The first example is the first sentence in the book:

I did not scream when I came in the back door of Sal’s Saloon, where I work, to find Sal himself lying there on the floor of the stockroom, the color of blue ruin, fluids leaking from his various holes and puddling on the ground, including a little spot of blood by his head.

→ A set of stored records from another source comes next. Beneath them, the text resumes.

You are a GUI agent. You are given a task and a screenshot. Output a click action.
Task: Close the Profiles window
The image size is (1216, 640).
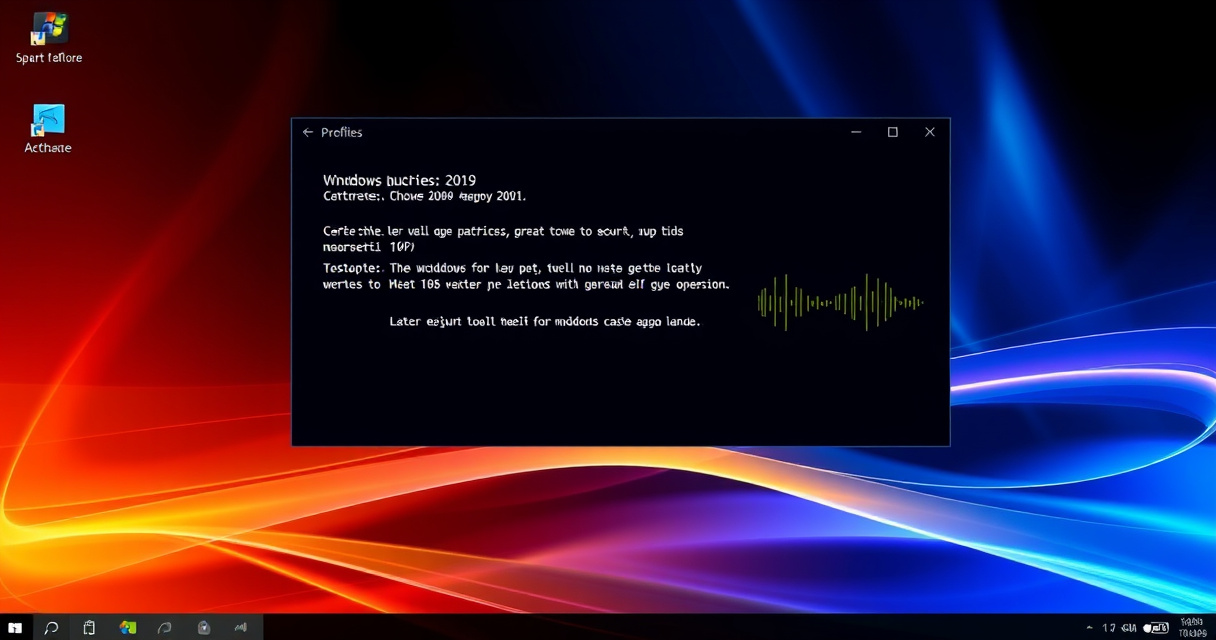click(x=930, y=132)
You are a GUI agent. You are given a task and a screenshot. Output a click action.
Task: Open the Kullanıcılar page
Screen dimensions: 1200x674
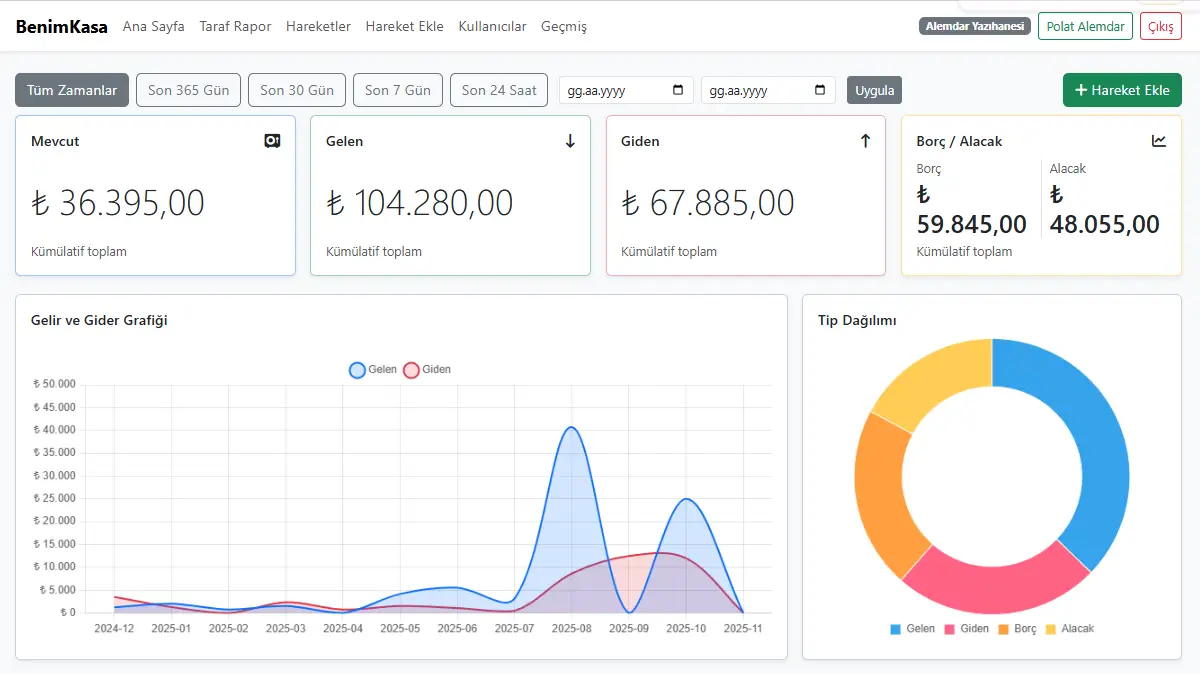(x=492, y=27)
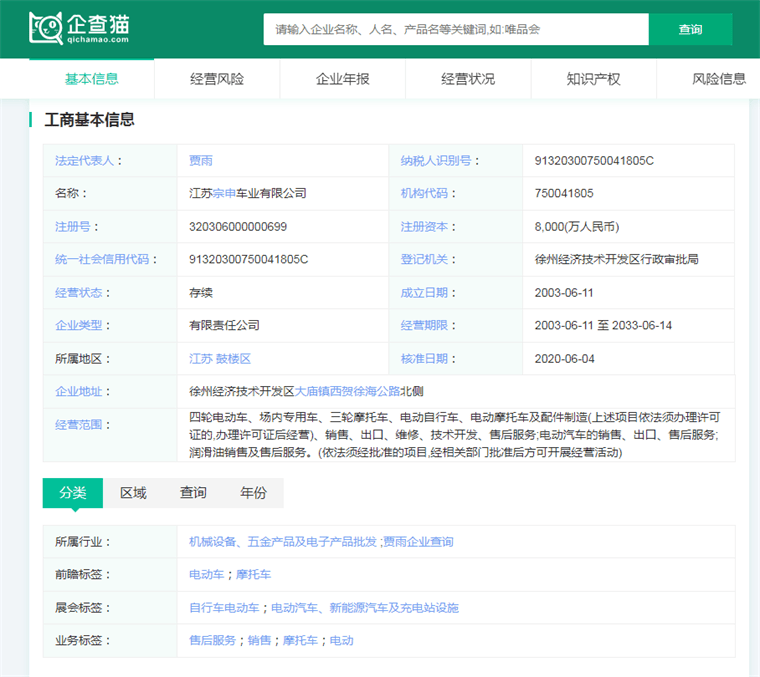
Task: Open the 企业年报 tab
Action: coord(342,79)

That’s not a noir sentence.  I know I’m not a noir writer, but I’ve read a few books that were turned into movies that are considered film noir, and that sentence didn’t feel like film noir.  I tried to split the sentences in a way that a hard-boiled detective author might write it:

I did not scream when I came in the back door of Sal’s Saloon.  There was Sal himself, lying there on the floor of the stockroom, the color of blue ruin, fluids leaking from his various holes and puddling on the ground, including a little spot of blood by his head.

Yes, I left out the fact that the narrator works at the saloon, but that becomes obvious without it ever being stated.

The next scene is when the femme fatale is introduced in Chapter 1:

She had the kind of legs that kept her butt from resting on her shoes- a size-eight dame in a size-six dress and every mug in the joint was rooting for the two sizes to make a break for it as they watched her wiggle in the door and shimmy onto the barstool with her back to the door.

To me, that long sentence is a bit confusing.  Noir should be short but make the same point:

She had the kind of legs that kept her butt from resting on her shoes.  She was a size-eight dame in a size-six dress, and every mug in the joint was rooting for the two sizes to make a break for it as they watched her wiggle onto the barstool with her back to the door.

I split the sentences and dropped an unnecessary prepositional phrase, and now it sounds like noir (to me) and not like an author writing a parody of noir.  Maybe everybody else disagrees with me, but I’d rather read a parody that sounds like the real thing than a parody that’s obviously written as a parody.

Maybe it’s arrogant of me to rewrite the sentences of bestselling authors, but I don’t like to point out problems without offering possible solutions.  Maybe Moore’s writing style here isn’t really a problem.  Maybe my solution just makes it worse.  Even though I tampered with the sentences, I’ll still keep reading Noir.  I like Noir, even if it doesn’t really feel like noir.